_Task requirements_
Leave out the images and repeat every entry below exactly.

_Data for the task_
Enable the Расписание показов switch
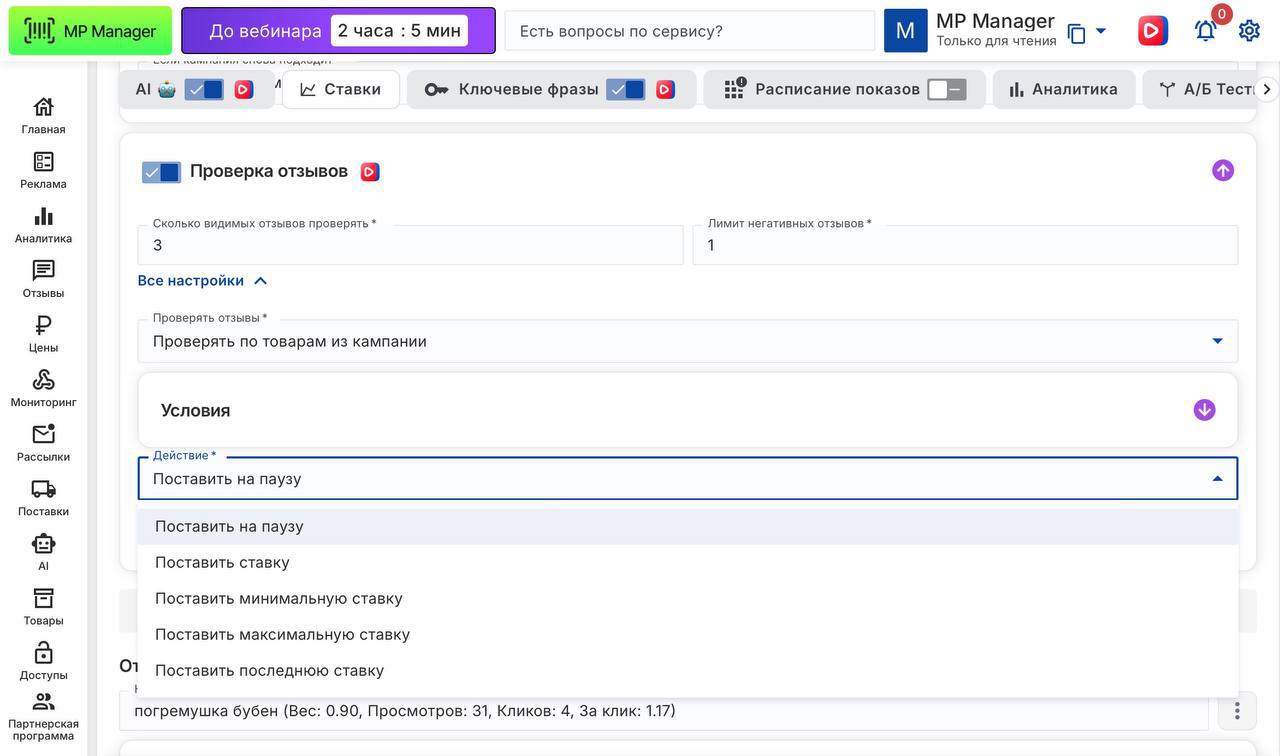1280x756 pixels. (x=946, y=90)
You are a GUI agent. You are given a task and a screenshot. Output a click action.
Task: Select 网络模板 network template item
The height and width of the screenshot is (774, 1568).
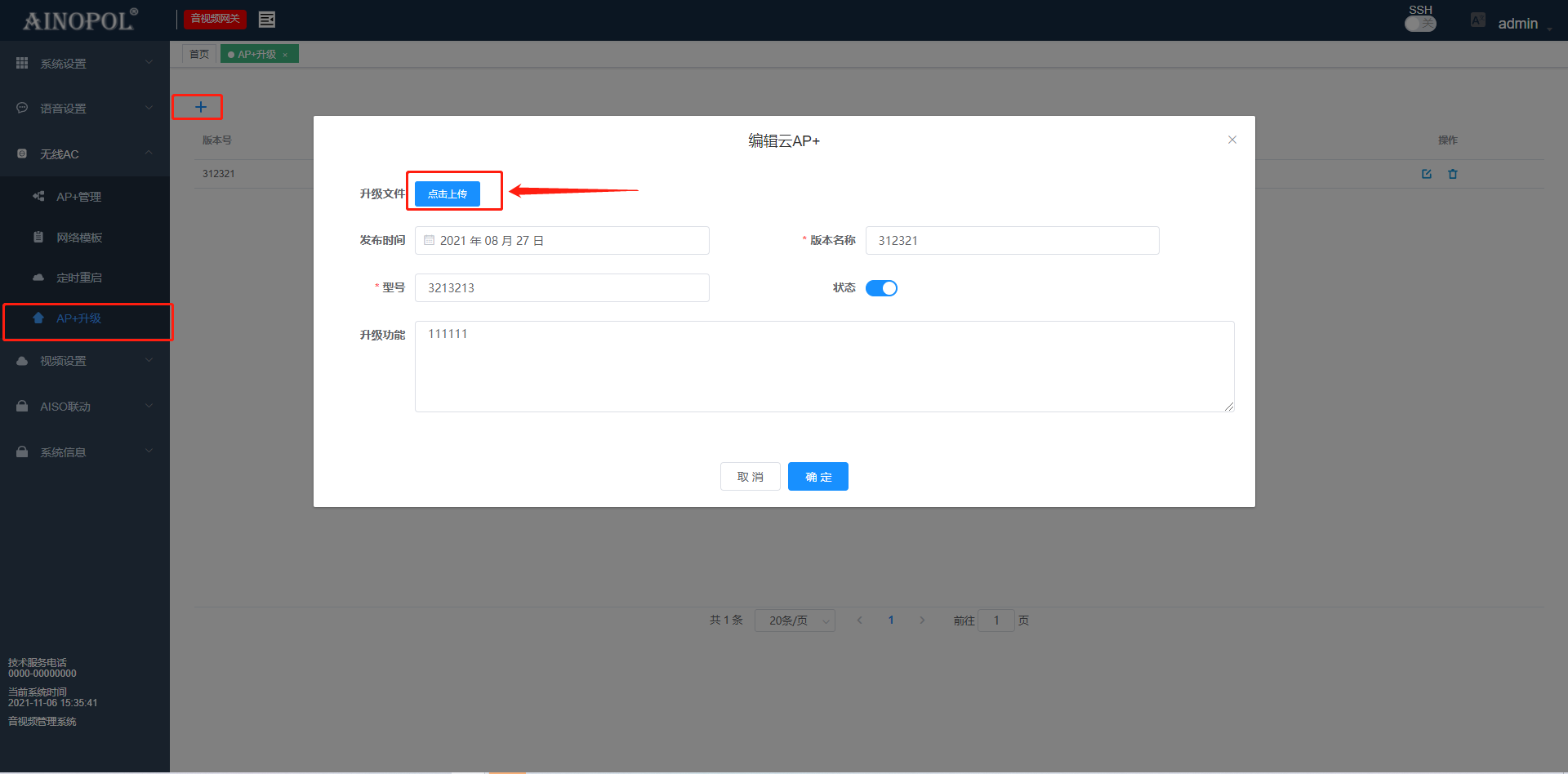tap(78, 238)
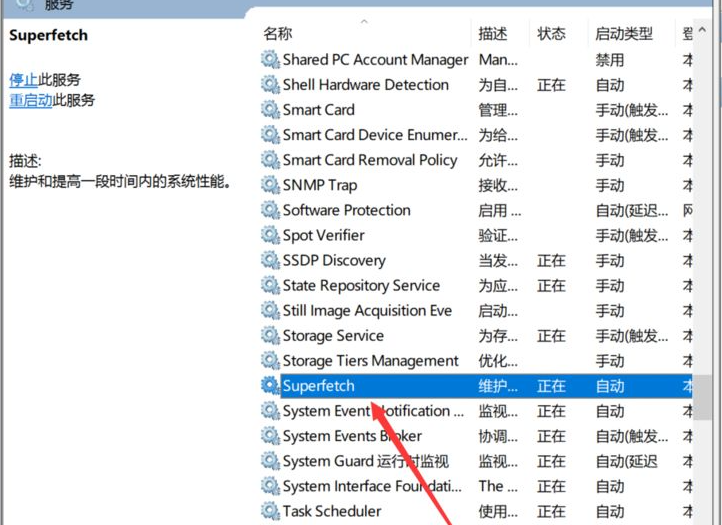Select Smart Card Removal Policy service
This screenshot has height=525, width=722.
[369, 160]
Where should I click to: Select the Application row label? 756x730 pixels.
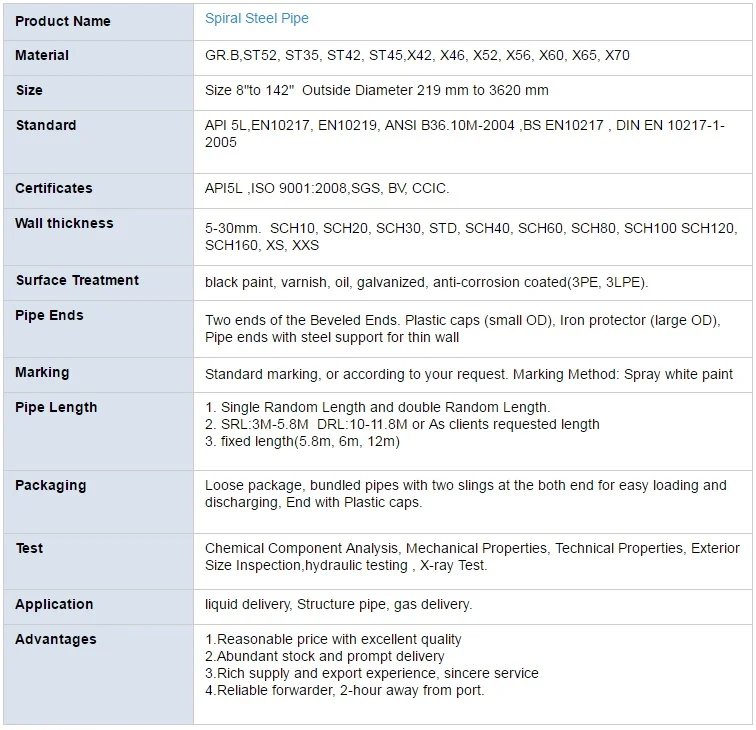(x=54, y=605)
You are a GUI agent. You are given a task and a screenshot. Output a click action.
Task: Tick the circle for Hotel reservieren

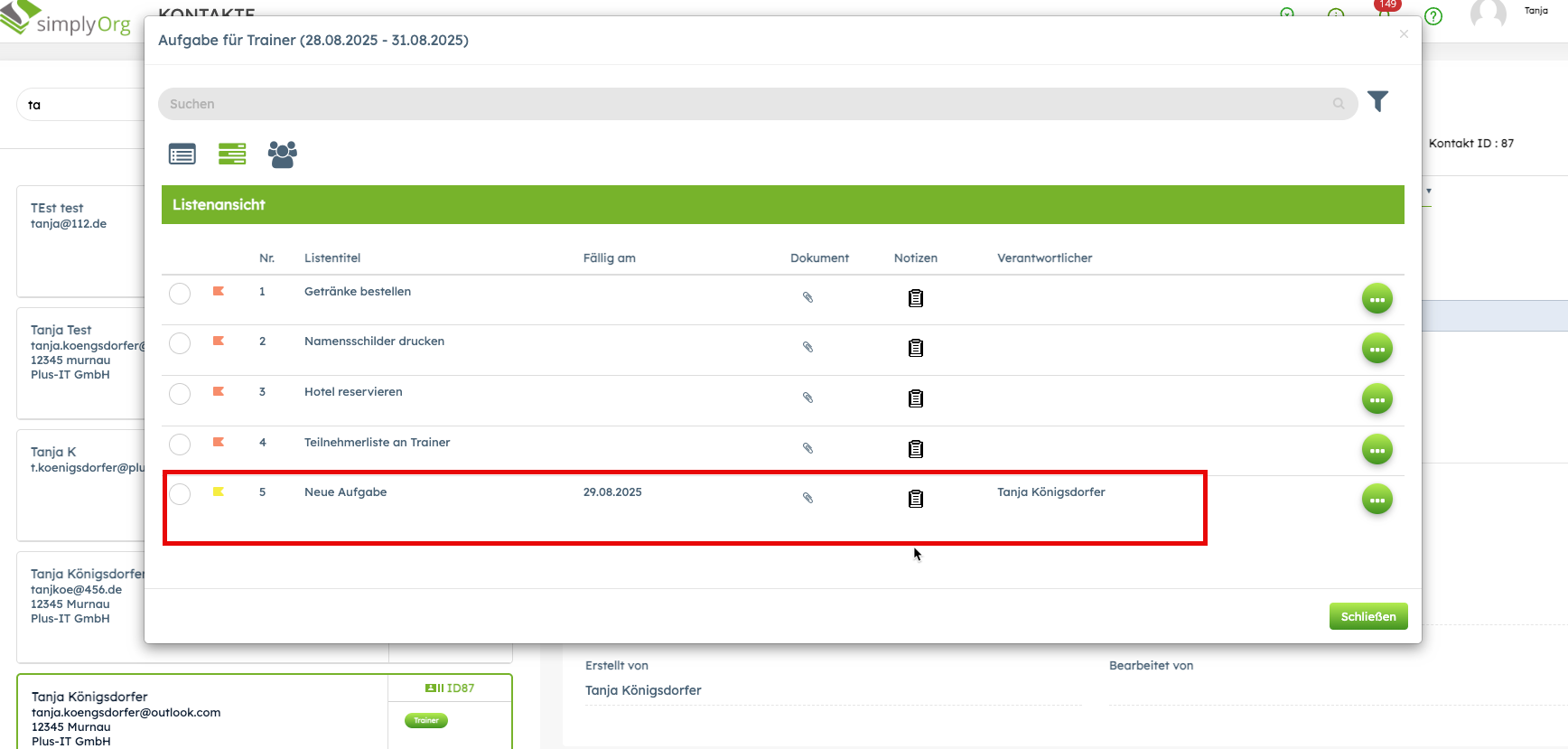coord(180,394)
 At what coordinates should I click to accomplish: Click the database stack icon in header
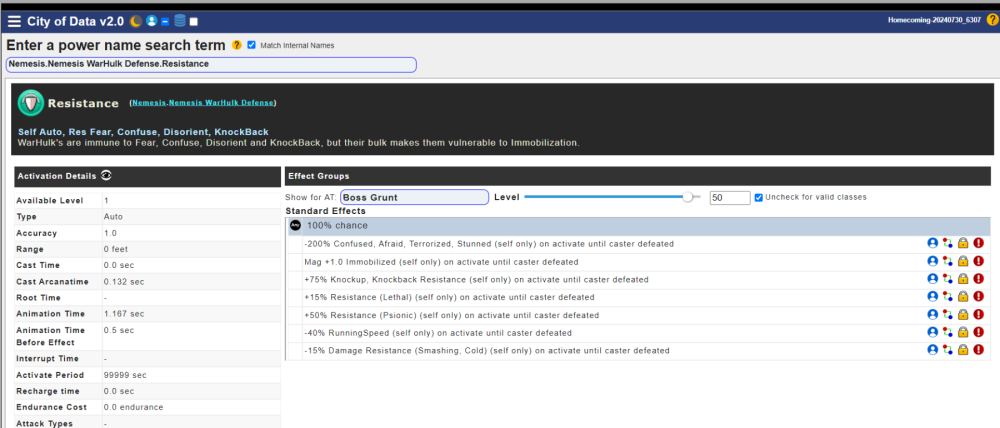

_Task output_
Enable the Расписание показов switch
1280x756 pixels. (x=946, y=90)
You are a GUI agent. You are given a task and a screenshot. Output a click action.
Task: Select 网络模板 network template item
The height and width of the screenshot is (774, 1568).
tap(78, 238)
Select Smart Card Removal Policy service
This screenshot has height=525, width=722.
[369, 160]
Where should I click to: Select the Application row label? 756x730 pixels.
(x=54, y=605)
You are a GUI agent. You are given a task and a screenshot. Output a click action.
Task: Tick the circle for Hotel reservieren

coord(180,394)
 At what coordinates should I click to accomplish: Click the database stack icon in header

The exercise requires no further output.